> **Task item**: Copy each line of the material in which the word "checkbox" appears.
------------------------------------------------
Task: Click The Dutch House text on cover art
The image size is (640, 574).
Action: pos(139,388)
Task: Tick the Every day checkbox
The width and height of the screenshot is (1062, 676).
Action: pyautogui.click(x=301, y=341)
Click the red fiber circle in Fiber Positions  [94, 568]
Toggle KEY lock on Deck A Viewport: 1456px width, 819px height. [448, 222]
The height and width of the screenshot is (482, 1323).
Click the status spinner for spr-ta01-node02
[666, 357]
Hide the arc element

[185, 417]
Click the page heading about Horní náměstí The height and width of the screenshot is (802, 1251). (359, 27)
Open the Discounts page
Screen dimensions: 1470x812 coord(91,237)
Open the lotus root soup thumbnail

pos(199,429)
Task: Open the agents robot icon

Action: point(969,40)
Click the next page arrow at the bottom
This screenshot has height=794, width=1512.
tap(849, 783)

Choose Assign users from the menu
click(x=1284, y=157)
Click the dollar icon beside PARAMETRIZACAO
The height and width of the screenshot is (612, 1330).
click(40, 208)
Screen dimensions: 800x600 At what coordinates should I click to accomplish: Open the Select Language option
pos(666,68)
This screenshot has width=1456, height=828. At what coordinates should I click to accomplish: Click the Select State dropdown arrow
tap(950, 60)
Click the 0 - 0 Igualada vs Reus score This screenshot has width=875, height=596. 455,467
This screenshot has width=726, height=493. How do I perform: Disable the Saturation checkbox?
------------------------------------------------
> **Response**:
Task: Tick the Every day checkbox
This screenshot has width=726, height=493. How do I perform: Disable the Saturation checkbox?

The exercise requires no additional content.